When you look at what Manitoba Blue Cross is trying to do in terms of attracting and retaining customers, we are very focused on the customer experience. Probably our strongest quality is our local, personal service, which is becoming a little old-fashioned, but it’s something that our customers still really value. We still have a walk-in customer-service centre. That’s a cost centre for us, but we think it’s one that sets us apart because it makes us accessible to our customers. Our closeness to providers also sets us apart. We’re close to the marketplace in terms of doctors and other people we’re working with to provide care for our clients and customers.

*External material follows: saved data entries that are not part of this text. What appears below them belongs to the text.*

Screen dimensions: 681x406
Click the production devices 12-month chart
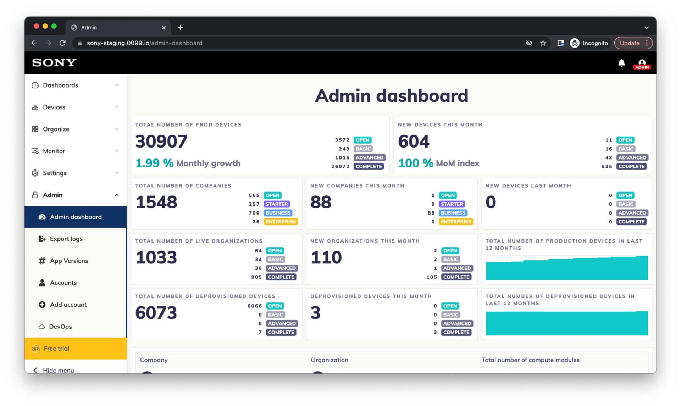566,268
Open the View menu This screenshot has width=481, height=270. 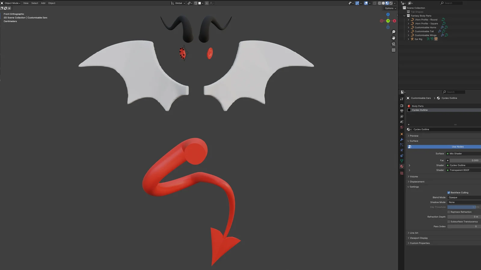[26, 3]
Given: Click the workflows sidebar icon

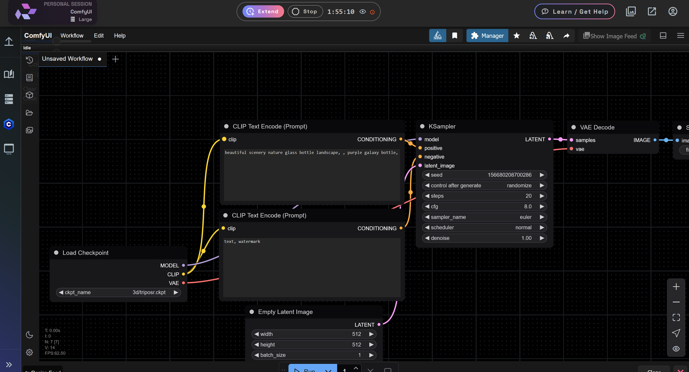Looking at the screenshot, I should coord(30,112).
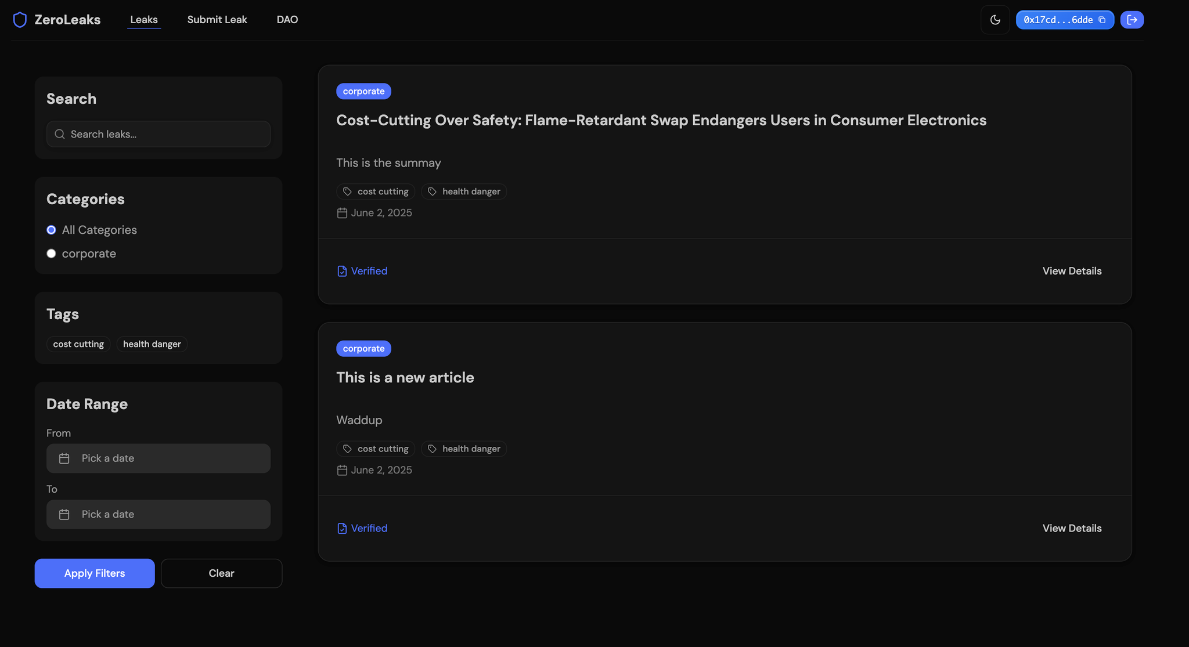Go to the DAO tab
Image resolution: width=1189 pixels, height=647 pixels.
point(287,20)
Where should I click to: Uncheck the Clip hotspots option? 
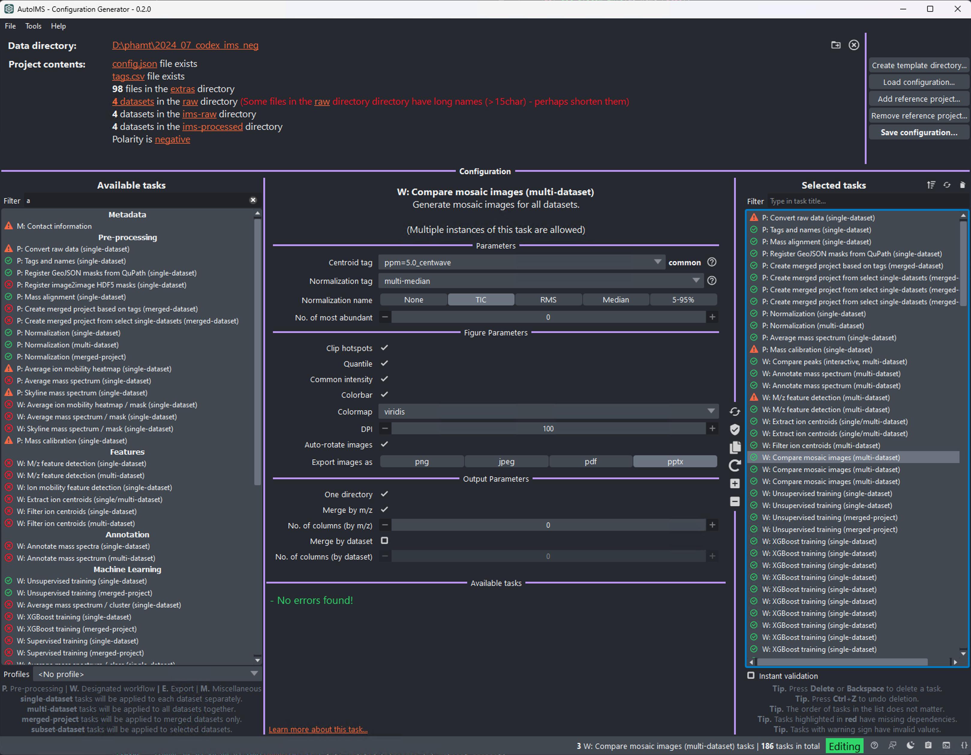(385, 348)
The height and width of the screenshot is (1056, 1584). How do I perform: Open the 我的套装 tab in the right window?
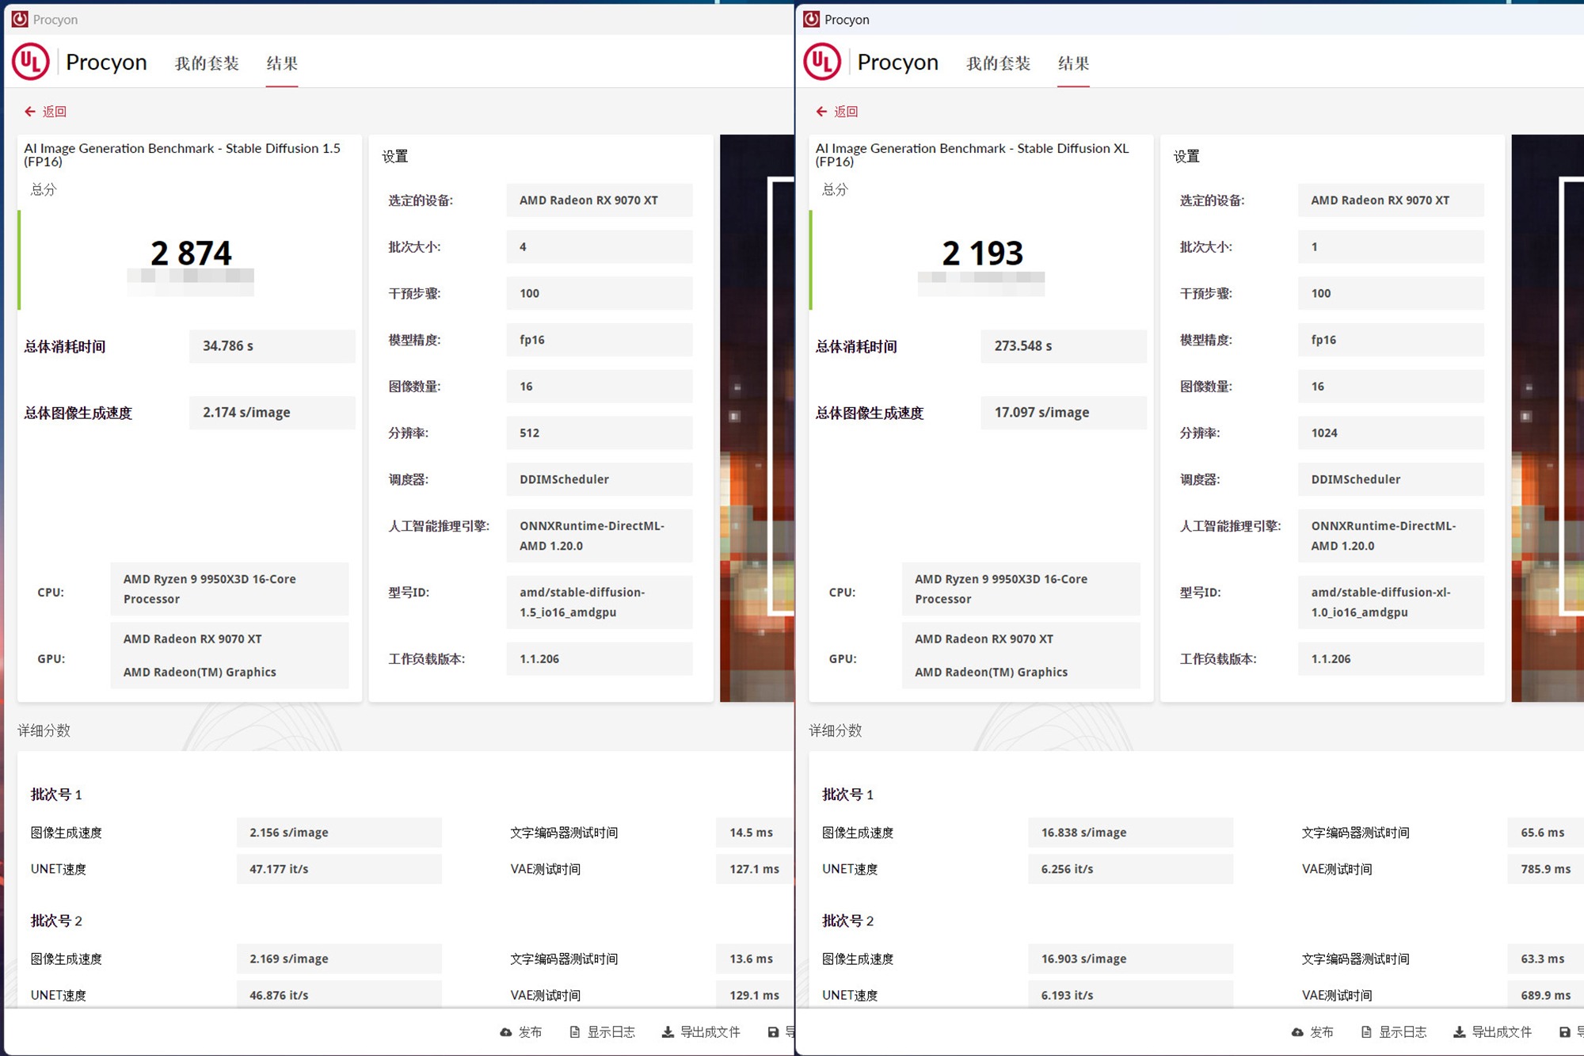click(x=998, y=63)
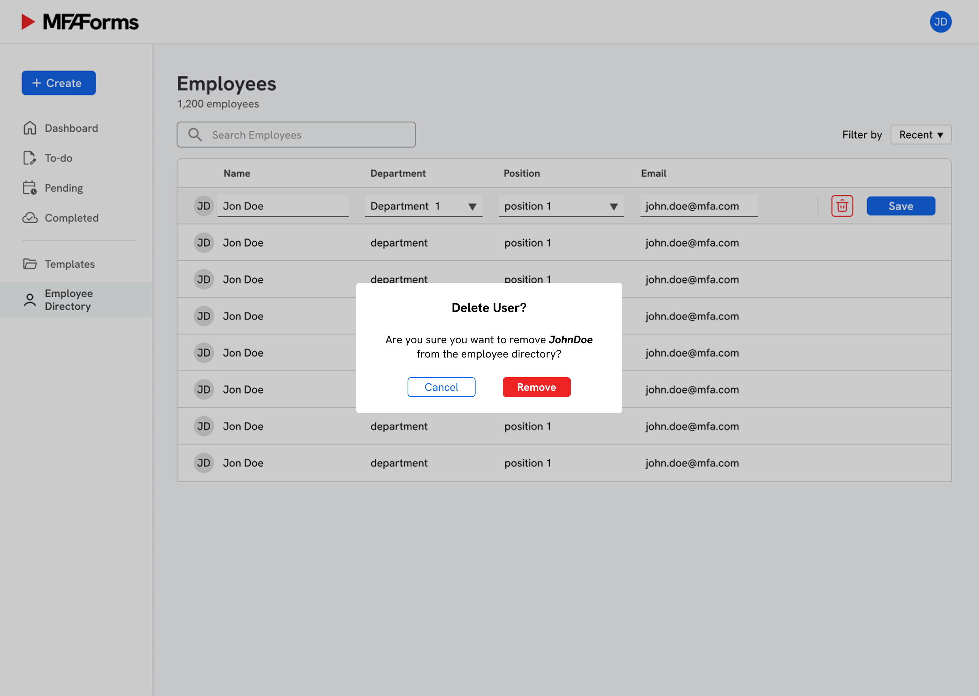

We need newer technology to remain competitive. And we have a large client who is also in need of modernized technology. When we met with them, we discussed what potential synergies we have, and this was an idea that came out. They were looking at replacing their technology for provider claims, and we were looking at replacing our technology for our core claims function. So, could we do this together? Would it reduce costs for both organizations and improve efficiency? We thought so.
Outside the Office
Andrew Yorke is involved in the Manitoba community, working with United Way and various hospital boards and business counsels. Also, bringing 40 years of playing experience, Yorke is an avid drummer. His band plays every Sunday night and is practicing to take part in an industry contest in 2015.
We will be launching this technology in 2015. We’ve been working on it since the end of 2008. It’s been a big project that, in time, will greatly increase our claims-processing efficiencies and secure technology for us at a favourable cost structure. It will secure the future of our organization.
The other opportunity that we have out of that new technology is that we’ll be able to potentially resell that technology elsewhere. So, for other clients who are looking to improve their service offering, we could actually take our technology and resell it to them, and it’ll be a more cost-effective way for them to improve their services rather than starting from scratch. That’s something else we’re looking at as a potential future area of focus.
Along with this new technology, we are also in the process of developing a mobile app. We want to further enhance our customer experience by providing more electronic services to our member base. We recognize that there is a growing demand for convenient on-the-go services.
Right now, if you look at our business today, we work with employees and members of the public who buy our health-care plans. They submit a claim from somewhere, and we pay that claim. What we’re looking at is integrating our business so [that] we’re further involved with the delivery of the benefits service and not just paying the claim. We could actually be a provider of claims. Maybe you buy your glasses from us, or we have our own dental clinic as opposed to outsourcing. We haven’t made any deals yet, but we’re working on it.
The company is in a very competitive, commoditized marketplace, and to differentiate yourself, you have to pick something. We picked this customer-experience plan. Staying as close to clients as we can is a differentiator for us—and staying as close as we can to the evolution of our business. We need to be mindful of where the health-care business is going, especially given the fact that 25 percent of the population of Canada will be over 65 by 2025. So, when you ask me if there is a personal experience or an electronic experience that the client needs to have, we have to understand what the client is looking for first and then make sure we’re well positioned to deliver that, and that’s changing all the time.